- **Source extract**

— Begin —

Sept. 11, 2021
Fastwrite this morning. Still dark outside.
A devastating day, a devastating sight/site. We couldn’t believe what we were seeing. And yet, other countries experience this all the time: senseless violence on their own soil. We’ve had Pearl Harbor and 9/11—and the rest was mostly internal destruction (the Civil War) or against native peoples (a holocaust), or the slaughter of Black people, minorities, and—always—women.
Is it all the fault of men?
I rather think so. Sorry, guys, It seems to be your nature, not ours. (If that makes you uncomfortable, think of it as an archetype: the “unconscious masculine.” There’s an “unconscious feminine,” also. We all have both.)
Because really: Why would women destroy anything? Then we’d have to clean up the mess, and we have too many other things to do to take care of our families, our communities, Mother Earth.
The warped male territorial battle is now played out with sophisticated rocks and sticks and sharp objects. Having lost the lesson of curbing their mating habits when resources are scarce, their progeny are imposed upon women and consuming the Earth. For those who resist, there is violence and an ever-growing presence of oppression (let’s talk Texas). Our sin, as women, being our ongoing acceptance of this state, too many of us lucky enough to be sheltered by it not motivated enough to change it.
I always said we should have dropped diapers, not bombs, on Afghanistan’s hills. Heal the hunger, heal the pain; the warlords have no psychological basis for battle. No excuse for painting America the enemy. I never, never, never supported our response to 9/11. Ever. And I was right.
Kindness, and curiosity, and a decreased dependence on fossil fuel could have been our legacy instead. Environmental conservation, increased compassion, greater cultural understanding.
But no. Hundreds of thousands of people dead and maimed, and it was literally all for nothing. A 20-year garden that could have been planted with the common good was turned into vast destruction that further undermined everyone’s freedom, everywhere, including yours, and including mine.

— End —

- **Listing**
— Begin —

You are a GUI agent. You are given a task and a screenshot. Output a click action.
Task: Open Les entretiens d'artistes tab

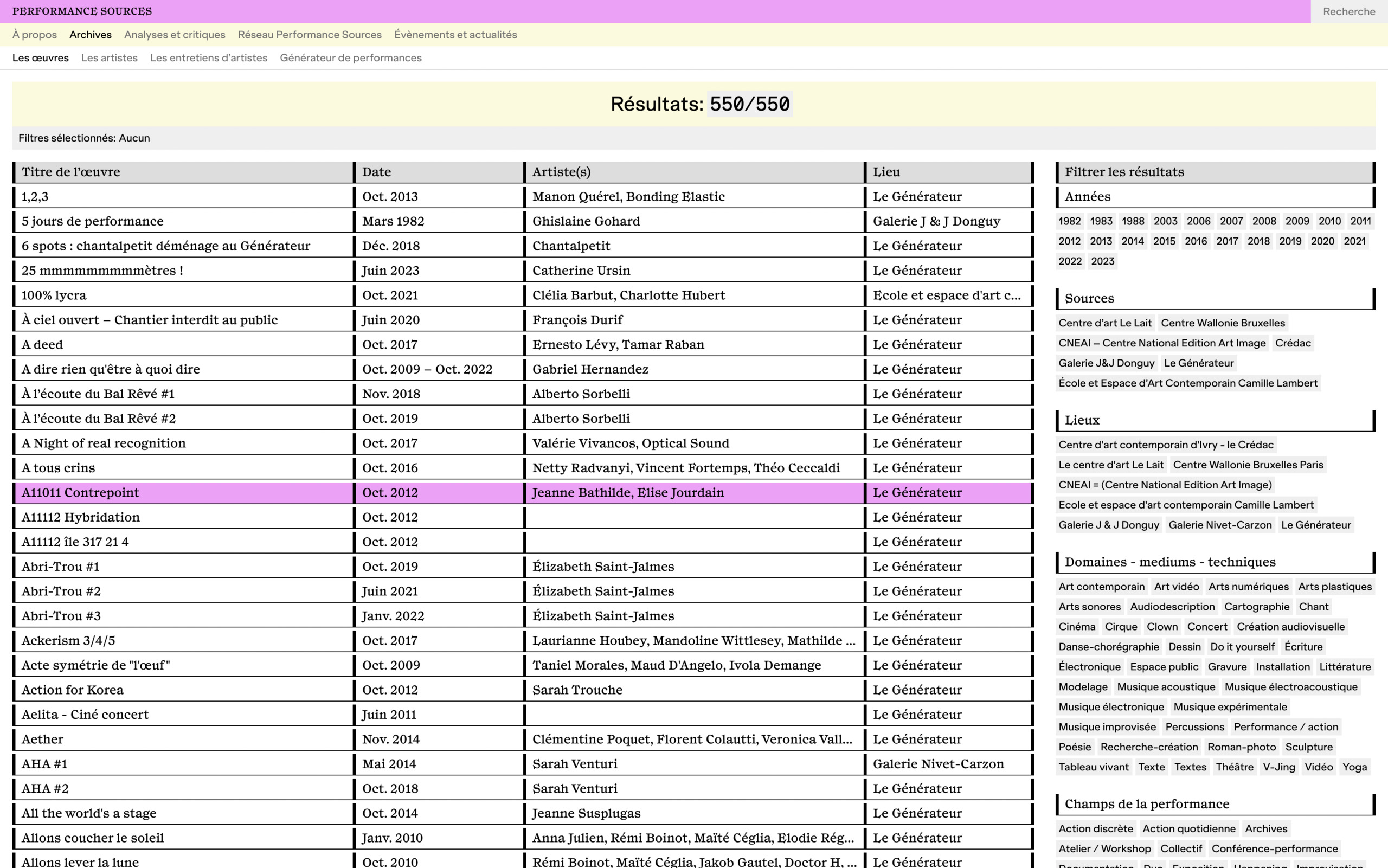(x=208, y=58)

— End —
— Begin —

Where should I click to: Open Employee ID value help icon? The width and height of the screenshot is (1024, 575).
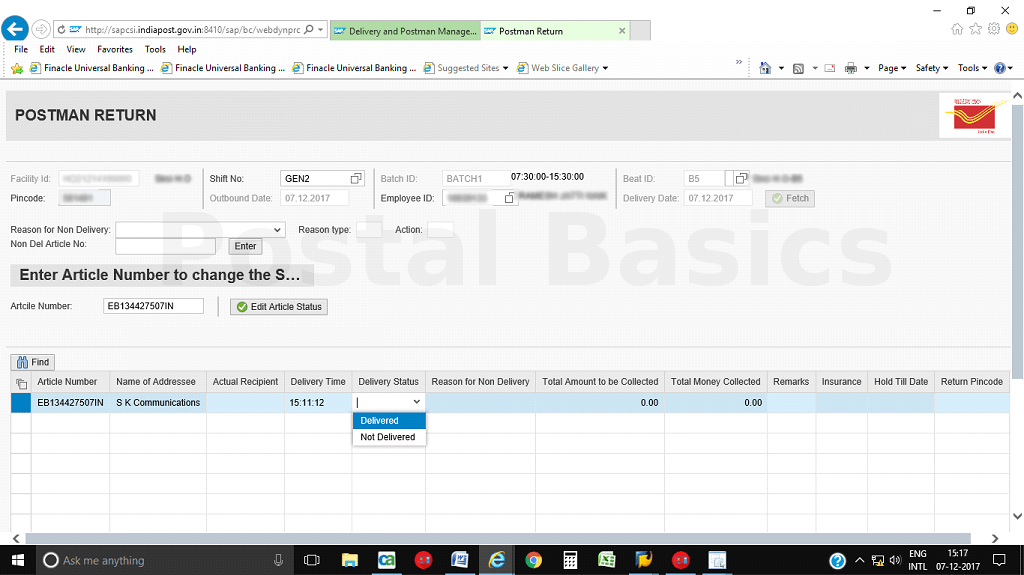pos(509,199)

— End —
— Begin —

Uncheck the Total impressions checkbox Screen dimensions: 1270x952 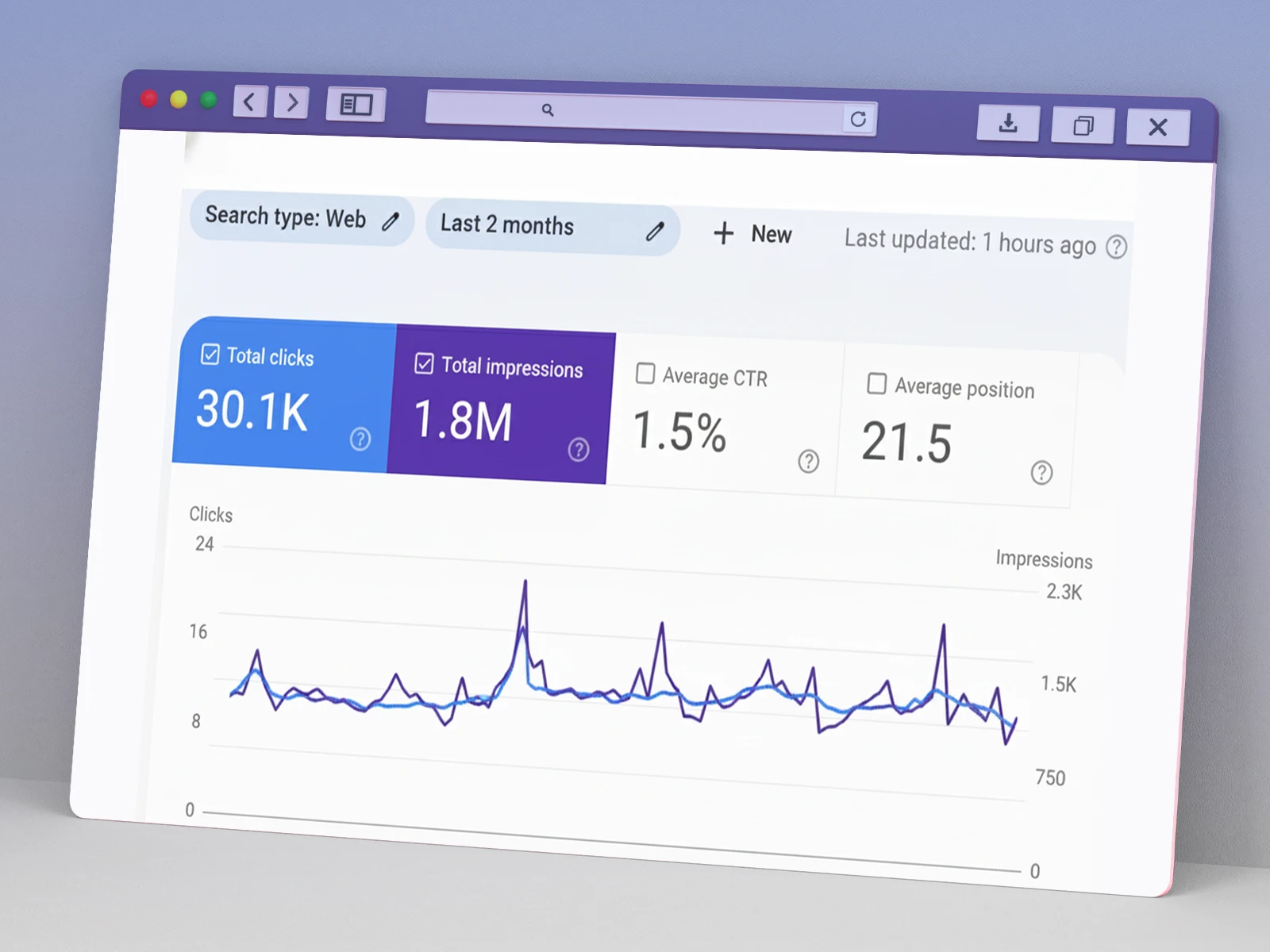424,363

— End —

- **Instruction A**
In the September 11 journal entry, what does the writer say should have been dropped on Afghanistan's hills instead of bombs?
- **Instruction B**
Using the September 11 journal entry, explain why the writer thinks women would not destroy anything.
- **Instruction C**
Write the next part of the September 11 journal entry, picking up after its final sentence.

- **Exercise response A**
Diapers.

- **Exercise response B**
The writer says women would then have to clean up the mess. They also have too many other things to do caring for their families, their communities, and Mother Earth.

- **Exercise response C**
The current divisiveness of our country, our false patriotism, showed up for me not long ago in the form of an older white woman who glared at me for a full five minutes in an opera house in Cincinnati when I refused to sing the national anthem on that random Sunday—an imposed nationalism for no particular reason that I refused to cater to. At a football game? Sure? I used to sing with the loudest of them, hand over heart, tears in my eyes—but in an opera house? No, thanks. Remember, freedom of speech includes silence, also.
Of course, now that I know that Francis Scott Key did not believe that Black people could actually feel pain, I’ve lost respect for the song itself. Take a knee? I’ll take a time out. We need to find a new song.
Who knew that democracy could be so easily attacked—in the form of a plane flying into a building or in the eyes of an aggressive white woman inside an opera house? The fact is, we are ALL under attack right now, our freedom and our integrity—yours, and mine.
But there IS another way to respond than with war. Until now, we’ve been taught that there is only one response to conflict: fight, flight, or freeze. This response was documented by a male behavioralist in the 1930s after he studied ONLY men (women were considered too emotional due to our hormones, apparently.)
Turns out there’s another response, documented by a TEAM of men AND women in the 1990s, and it’s called the “Tend and Befriend” response. These scientists, who included men AND women in their studies, found that those darn hormones were actually a major asset in conflict. Here’s why.
Since women often have children to care for, they cannot run. So instead, they gather the children to their bosom while reaching out for support to community members. This releases the powerful hormone oxytocin (and others), flooding them with feelings of care and compassion. This helps resolve the conflict and solve the problem at hand. In other words, they are saved by love.
Love.
If only, in this new century, we could begin to use that model instead, to understand that essential truth found in every religion: that Love is ALWAYS the answer. Always.
Here.
In the garden.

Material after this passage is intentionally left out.